Most companies strive to create a brand. This will help your SEO and will ultimately increase your firm’s value. Creating a brand is easier said than done. Building a brand starts with the firm’s executives and their marketing message. Most established brands have defined their firm on the products they provide. New independent firms use other firm’s products and differentiate themselves through their unique customer service. Regulators have stepped into this debate and characterize products under the Suitability Standard and customer service under the Fiduciary Standard. Some clients prefer great products and others prefer great customer service.
Policies and Procedures
Cottage industries are order takers. If the client wants a shirt you design and deliver a shirt. The client is happy until the designer/manufacturer leaves. This is not the end of the world for the client but it is a nuisance to find another person that they trust. This reality created the need for firms to evolve from cottage industry firms to brand name firms. Brand name firms create policies and procedures to insure that clients know what to expect when they do business with the firm. Seems like an obvious goal but there are some unintended consequences of branding. The biggest issue is who owns the client?
We all have a question to answer. Do we want to be or Charles Merrill or Charles Schwab? Not an easy question to answer. The markets have an answer.
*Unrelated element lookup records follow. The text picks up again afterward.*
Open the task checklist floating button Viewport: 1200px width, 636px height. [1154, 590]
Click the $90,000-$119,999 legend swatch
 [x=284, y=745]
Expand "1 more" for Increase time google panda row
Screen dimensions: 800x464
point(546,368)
We are in constant pursuit to be the best we can be in our profession. Is there a hack to help us? Some days it feels like others have found one. The Baby Boomer hack was to be a Doctor, a Lawyer or work for Goldman Sachs. Millennials believe in the power of social media hacks and that a job at Google is on the Yellow Brick Road. This week I’ll look at other experts and share my opinion that there isn’t an easy solution to professional success.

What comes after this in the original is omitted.